Although special venue provision of 46 USCS Appx section 688 reads in jurisdictional terms, it refers to venue only; venue provisions of section 688 should receive treatment consistent with liberal application of that legislation. Penrod Drilling Co. v Johnson (1969, CA5 Tex) 414 F2d 1217, cert den 396 US 1003, 24 L Ed 2d 495, 90 S Ct 552.
Venue requirement of 46 USCS Appx section 688 does not dictate only forum in which action may be tried; venue provisions merely confer upon defendant personal privilege which may be waived. Hill v Upper Mississippi Towing Corp. (1956, DC Minn) 141 F Supp 692.
531. Applicability to other actions
Venue provision of 46 USCS Appx section 688 is controlling when combined negligence and unseaworthiness claim is filed as civil action, but is not controlling when same subject matter is incorporated in libel in admiralty. Leith v Oil Transport Co. (1963, CA3 Pa) 321 F2d 591 (disagreed with Pure Oil Co. v Suarez (CA5 Fla) 346 F2d 890, affd 384 US 202, 16 L Ed 2d 474, 86 S Ct 1394).
Venue of common law action must be governed by 46 USCS Appx section 688. Wiss v Booth Fisheries Co. (1929, DC Or) 1929 AMC 1477.
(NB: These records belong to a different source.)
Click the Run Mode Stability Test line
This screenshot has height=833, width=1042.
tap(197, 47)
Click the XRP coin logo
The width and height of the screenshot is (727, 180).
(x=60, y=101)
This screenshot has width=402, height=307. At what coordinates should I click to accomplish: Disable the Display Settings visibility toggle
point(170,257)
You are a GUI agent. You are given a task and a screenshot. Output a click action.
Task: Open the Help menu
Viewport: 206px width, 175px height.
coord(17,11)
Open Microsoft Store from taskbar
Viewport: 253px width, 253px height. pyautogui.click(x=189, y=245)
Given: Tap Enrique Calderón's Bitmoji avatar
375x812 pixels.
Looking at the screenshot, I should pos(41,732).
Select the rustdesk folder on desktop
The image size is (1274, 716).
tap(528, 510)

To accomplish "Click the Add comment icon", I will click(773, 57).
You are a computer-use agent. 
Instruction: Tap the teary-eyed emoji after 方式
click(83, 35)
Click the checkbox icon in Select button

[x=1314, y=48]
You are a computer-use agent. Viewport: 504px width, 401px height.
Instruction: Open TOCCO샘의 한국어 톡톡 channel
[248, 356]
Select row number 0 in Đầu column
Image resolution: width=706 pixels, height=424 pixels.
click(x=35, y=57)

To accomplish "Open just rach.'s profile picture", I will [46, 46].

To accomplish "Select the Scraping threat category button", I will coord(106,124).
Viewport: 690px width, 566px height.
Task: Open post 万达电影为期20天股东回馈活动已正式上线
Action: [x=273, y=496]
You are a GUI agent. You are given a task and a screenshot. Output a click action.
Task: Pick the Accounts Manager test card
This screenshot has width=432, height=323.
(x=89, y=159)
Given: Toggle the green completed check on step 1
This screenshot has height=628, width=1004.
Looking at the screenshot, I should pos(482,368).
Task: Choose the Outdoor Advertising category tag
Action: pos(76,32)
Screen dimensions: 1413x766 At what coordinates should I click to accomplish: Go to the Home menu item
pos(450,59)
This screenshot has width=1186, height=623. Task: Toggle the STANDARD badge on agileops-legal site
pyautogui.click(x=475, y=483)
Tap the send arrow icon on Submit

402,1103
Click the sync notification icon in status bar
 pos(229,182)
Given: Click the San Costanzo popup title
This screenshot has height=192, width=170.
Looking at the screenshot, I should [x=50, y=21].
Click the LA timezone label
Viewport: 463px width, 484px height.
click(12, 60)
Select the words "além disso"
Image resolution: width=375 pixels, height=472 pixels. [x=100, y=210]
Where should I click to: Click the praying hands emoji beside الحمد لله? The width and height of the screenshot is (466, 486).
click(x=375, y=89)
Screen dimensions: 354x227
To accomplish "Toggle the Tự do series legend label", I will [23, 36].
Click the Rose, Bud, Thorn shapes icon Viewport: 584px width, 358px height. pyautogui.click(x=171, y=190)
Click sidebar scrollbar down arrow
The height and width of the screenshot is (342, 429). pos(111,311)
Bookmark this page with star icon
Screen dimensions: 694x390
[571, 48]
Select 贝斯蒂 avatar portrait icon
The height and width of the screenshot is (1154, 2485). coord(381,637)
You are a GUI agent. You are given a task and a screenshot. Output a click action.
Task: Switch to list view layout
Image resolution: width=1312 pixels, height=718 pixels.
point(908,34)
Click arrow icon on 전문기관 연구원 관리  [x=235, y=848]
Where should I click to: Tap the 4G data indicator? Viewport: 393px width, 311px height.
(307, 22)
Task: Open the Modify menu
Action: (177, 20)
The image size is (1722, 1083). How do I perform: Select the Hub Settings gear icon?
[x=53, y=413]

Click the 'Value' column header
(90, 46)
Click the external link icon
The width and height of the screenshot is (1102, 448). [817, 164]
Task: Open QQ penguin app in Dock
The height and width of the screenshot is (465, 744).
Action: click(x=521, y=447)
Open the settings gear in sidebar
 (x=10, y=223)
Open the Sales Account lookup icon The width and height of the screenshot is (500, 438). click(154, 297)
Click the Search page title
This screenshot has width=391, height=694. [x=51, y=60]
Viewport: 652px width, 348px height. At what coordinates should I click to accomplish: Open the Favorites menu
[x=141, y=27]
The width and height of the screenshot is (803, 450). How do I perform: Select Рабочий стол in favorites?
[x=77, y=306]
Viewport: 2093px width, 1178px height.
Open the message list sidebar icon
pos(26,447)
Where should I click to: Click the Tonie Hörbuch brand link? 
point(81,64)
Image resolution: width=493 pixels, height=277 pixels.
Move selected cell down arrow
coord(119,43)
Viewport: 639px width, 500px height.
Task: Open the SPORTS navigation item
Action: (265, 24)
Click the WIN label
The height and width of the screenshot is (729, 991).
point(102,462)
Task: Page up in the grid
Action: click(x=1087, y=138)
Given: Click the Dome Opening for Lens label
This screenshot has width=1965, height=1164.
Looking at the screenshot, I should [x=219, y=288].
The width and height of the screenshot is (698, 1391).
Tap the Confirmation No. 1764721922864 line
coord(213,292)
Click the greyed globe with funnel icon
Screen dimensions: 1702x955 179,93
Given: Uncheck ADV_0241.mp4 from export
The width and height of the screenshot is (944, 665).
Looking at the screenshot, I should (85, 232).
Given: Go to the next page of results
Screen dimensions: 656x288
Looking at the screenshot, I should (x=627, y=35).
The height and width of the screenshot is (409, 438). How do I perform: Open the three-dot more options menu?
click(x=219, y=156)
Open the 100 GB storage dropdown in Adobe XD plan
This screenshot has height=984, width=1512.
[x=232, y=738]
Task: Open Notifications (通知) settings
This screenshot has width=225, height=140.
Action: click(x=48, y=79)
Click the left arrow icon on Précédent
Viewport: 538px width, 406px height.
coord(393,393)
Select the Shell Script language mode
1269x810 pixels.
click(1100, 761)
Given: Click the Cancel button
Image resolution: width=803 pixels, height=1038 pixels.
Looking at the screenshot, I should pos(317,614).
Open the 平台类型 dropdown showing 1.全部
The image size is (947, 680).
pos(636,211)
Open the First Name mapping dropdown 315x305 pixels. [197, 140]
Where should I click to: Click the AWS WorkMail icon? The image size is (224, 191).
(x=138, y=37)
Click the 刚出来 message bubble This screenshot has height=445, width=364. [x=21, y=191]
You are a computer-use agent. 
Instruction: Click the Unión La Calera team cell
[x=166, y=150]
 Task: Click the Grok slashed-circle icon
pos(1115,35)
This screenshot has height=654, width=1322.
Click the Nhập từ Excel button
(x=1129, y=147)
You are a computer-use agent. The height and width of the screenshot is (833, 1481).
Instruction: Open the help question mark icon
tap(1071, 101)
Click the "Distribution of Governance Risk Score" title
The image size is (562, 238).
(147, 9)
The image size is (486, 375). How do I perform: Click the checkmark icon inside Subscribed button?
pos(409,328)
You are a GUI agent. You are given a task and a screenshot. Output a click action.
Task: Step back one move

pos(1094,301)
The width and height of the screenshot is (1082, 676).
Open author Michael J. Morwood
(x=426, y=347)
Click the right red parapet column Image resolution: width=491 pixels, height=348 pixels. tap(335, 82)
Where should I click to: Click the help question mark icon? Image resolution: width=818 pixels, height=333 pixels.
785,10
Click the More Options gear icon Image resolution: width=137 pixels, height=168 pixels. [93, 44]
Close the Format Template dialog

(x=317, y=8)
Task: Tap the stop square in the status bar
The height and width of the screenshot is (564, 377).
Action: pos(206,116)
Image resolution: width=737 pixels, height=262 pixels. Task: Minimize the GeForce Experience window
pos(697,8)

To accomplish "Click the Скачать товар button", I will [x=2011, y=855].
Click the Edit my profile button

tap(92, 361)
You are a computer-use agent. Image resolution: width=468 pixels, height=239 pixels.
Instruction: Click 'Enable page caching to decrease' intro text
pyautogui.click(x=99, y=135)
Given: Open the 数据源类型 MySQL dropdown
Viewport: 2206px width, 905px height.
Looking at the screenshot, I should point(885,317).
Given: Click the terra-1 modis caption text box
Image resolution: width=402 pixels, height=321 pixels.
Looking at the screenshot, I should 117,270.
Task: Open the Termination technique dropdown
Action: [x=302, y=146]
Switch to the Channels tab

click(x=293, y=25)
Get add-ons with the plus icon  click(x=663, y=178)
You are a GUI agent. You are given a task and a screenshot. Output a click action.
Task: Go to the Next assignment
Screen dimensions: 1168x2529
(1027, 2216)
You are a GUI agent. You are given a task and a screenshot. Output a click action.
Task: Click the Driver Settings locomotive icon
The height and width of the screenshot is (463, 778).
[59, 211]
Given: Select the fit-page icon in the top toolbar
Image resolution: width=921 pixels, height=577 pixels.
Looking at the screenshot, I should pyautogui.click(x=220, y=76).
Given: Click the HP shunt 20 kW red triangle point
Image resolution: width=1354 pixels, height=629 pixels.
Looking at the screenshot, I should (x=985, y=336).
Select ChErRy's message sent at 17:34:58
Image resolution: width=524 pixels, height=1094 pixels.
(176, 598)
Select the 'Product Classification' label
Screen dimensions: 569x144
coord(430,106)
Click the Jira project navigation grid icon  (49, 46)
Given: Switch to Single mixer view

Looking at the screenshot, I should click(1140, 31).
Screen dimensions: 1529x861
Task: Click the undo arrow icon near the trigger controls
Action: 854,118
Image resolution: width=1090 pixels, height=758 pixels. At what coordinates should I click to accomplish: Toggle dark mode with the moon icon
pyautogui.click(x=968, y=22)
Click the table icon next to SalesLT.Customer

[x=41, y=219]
When Jones Act (46 USCS Appx section 688) claim is combined with unseaworthiness allegation, and filed as civil action, venue provisions of section 688 are controlling. White v Waxler Towing Co. (1965, ND Ill) 250 F Supp 320.
532. --Suits in admiralty
Where seaman commences his action by libel in admiralty, but properly claims benefits of 46 USCS Appx section 688 in connection therewith, he is not required to follow venue provisions of 46 USCS Appx section 688. Brown v C. D. Mallory & Co. (1941, CA3 Pa) 122 F2d 98; Bennett v Standard Oil Co. (1940, DC Md) 33 F Supp 871; Evans v Nicholson Transit Co. (1944, DC Ohio) 58 F Supp 82; Paschal v North Atlantic & Gulf S. S. Co. (1950, DC NY) 95 F Supp 293; Blanco v Gulf Coast Transp., Inc. (1964, WD La) 235 F Supp 197.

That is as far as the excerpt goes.